Protein Power Balls
Delicious, healthy, raw protein power balls are the perfect snack. Recipe provided by Elevate’s Robbie Clark, DAA Accredited Dietitian and Nutrition Expert
Prep Time (min)
200 g (2 cups) whole raw almonds
200 g ( 2 cups) whole raw cashew nuts
199 g (1 cup) pumpkin seed1/2 teaspoon sea salt
1 teaspoon ground cinnamon
1 scoop (21 g) natural vanilla protein powder (optional)
1 teaspoon spirulina powder
16 whole fresh pitted dates
squeeze orange juice or lemon
coconut to roll
1. Combine all the dry ingredients into a food processor (almond, cashew, cinnamon, protein powder, pumpkin seed and sea salt). Process until you get a crumb like consistency.
2. Add dates and vanilla and process again. Squeeze the mixture and it should start to combine, if not add 2 more dates.
3. Squeeze over a little orange or lemon juice and process for the last time.
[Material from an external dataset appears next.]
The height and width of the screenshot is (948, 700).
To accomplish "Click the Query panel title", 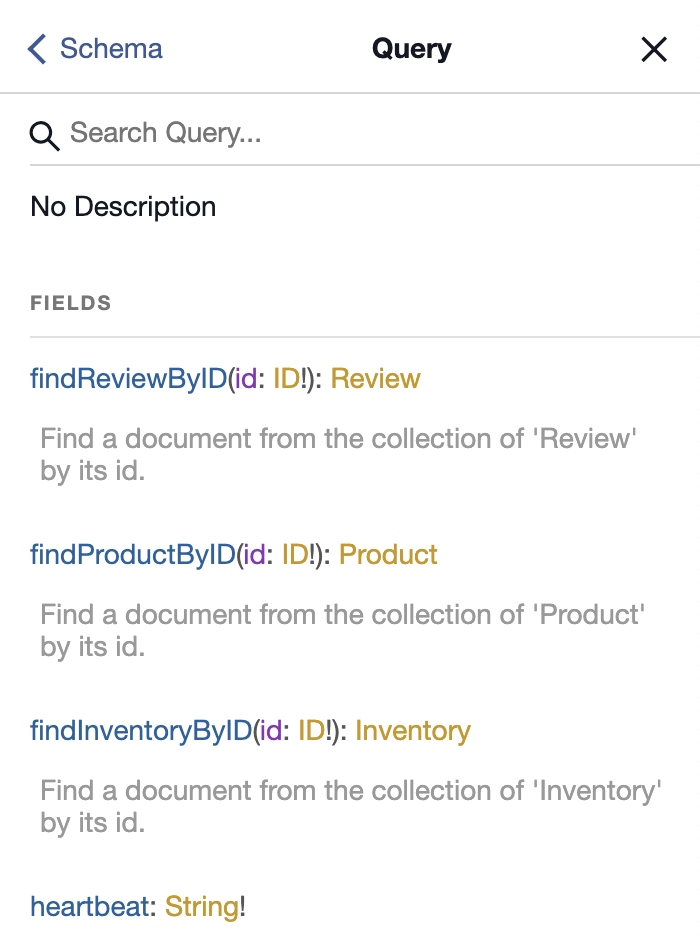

The mix should come together when squished with the hands.
4. Using a small ice cream scoop or teaspoon divide mix into 20 balls. Roll in coconut and store covered in the fridge until needed.
NOTE: You can also use sulphur free dried apricots or prunes in place of the fresh dates.
Almonds are a great source of calcium, magnesium, protein, vitamin E, potassium, zinc and fibre. Pumpkin seeds are an excellent source of zinc, iron and Vitamin E, with 30g providing 9.3 grams of protein. Cinnamon boosts metabolism and dates provide high levels of fibre to keep you full for longer.